Household energy policy has changed significantly over the past 10 years. The coalition government scrapped treasury-funded schemes to support those most vulnerable to fuel poverty (defined until last month as a household needing to spend more than 10% of income on heating). Under schemes such as Warm Front, eligible households - usually those with poor energy efficiency and low incomes - received improvements like free insulation or a new boiler.

This was aimed at reducing energy bills and working towards climate change commitments by reducing carbon emissions.
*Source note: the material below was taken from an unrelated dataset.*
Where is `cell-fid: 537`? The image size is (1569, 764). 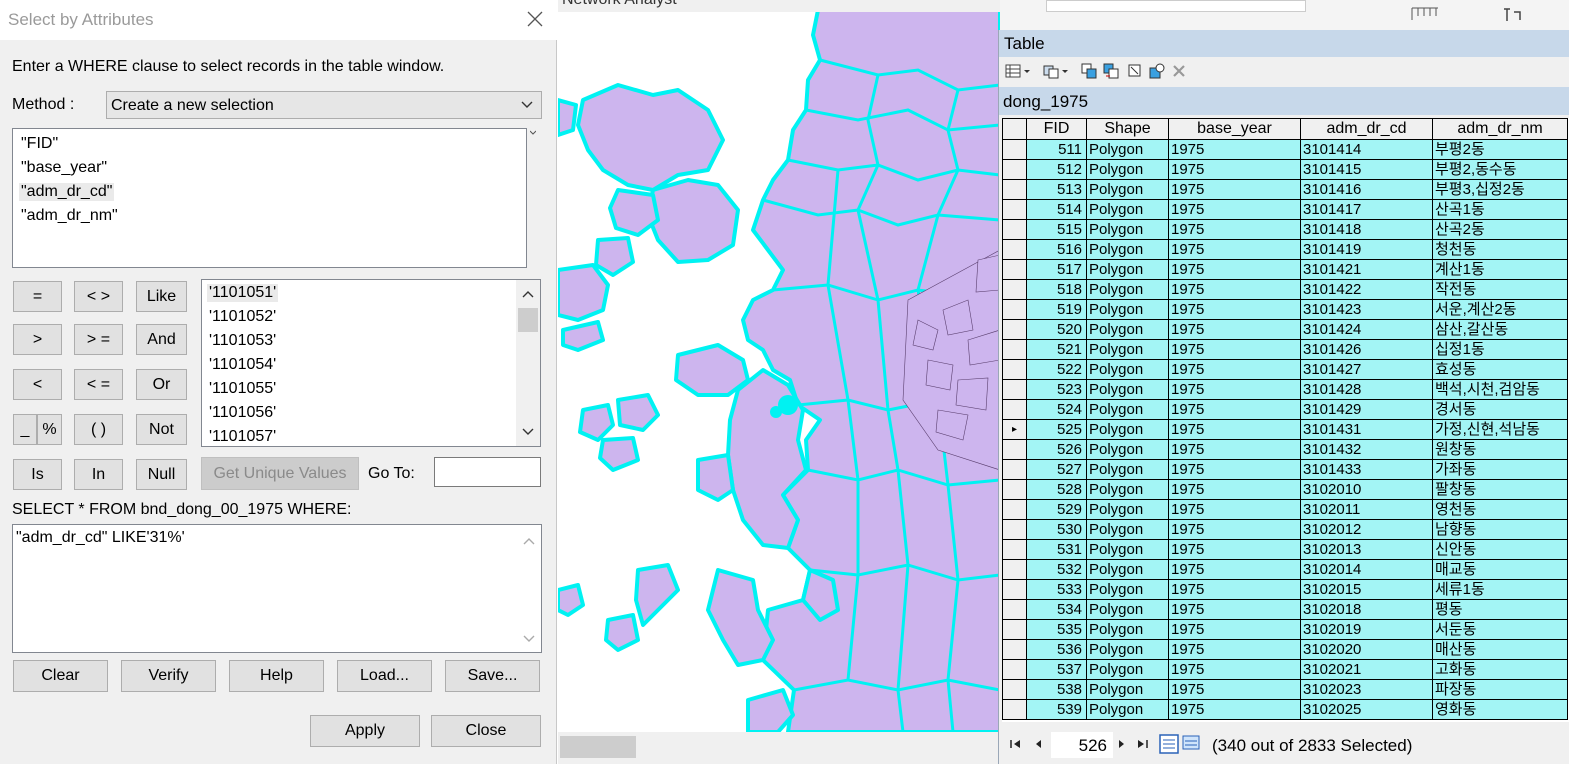 cell-fid: 537 is located at coordinates (1056, 670).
At the same time the energy companies had a number of social and environmental commitments, such as providing household insulation for free, and in some cases supporting the retrofit of entire houses.

Since the 2010 election, energy companies have been under greater financial pressure to support those households in fuel poverty, and those in particularly inefficient, un-insulated homes that are hard to tackle and therefore costly to live in. The cost to do so is now met from energy bills rather than general taxation.

This move has been highly criticised. For example, Sir John Hills, leading the fuel poverty review, commented that: “since energy expenditure makes up a large proportion of overall spending for lower-income households, this increase in energy costs represents a relatively regressive means of funding a policy.”

Fuel poverty charity National Energy Action has argued that it was “perverse” that as fuel poverty and carbon emissions rise, those households struggling most pay a disproportionate amount through fuel bills, rather than a more proportional rate via progressive taxation.

The UK has legally binding obligations to both reduce fuel poverty and address climate change. At a glance these two aspects of energy policy might appear to be in conflict with each other. An increase in household energy use may reduce fuel poverty but lead to increased carbon emissions, whereas climate change policies aimed at reducing energy use by increasing bills may increase fuel poverty.

But improving the insulation and energy efficiency of Britain’s notoriously leaky housing stock is seen as the most effective way of meeting these goals simultaneously. Miliband’s proposed price freeze, on the other hand, is a short-term measure that ignores the issues of poor quality housing. Without addressing these, it will be hard to meet the carbon reduction climate goals, jeopardising the chance to improve housing and help lower energy bills in the future.

The “big six” energy companies cannot be held solely responsible for rising household energy bills. Given the legal commitments to reducing fuel poverty and carbon emissions perhaps Ed Miliband should reconsider what role the government should play in delivering social and environmental policies, instead of offloading the responsibilities to the private sector.

Improvements to the housing stock and targeted support for those in most need are perhaps more effective ways of addressing these legal commitments, rather than a short-term freeze in prices.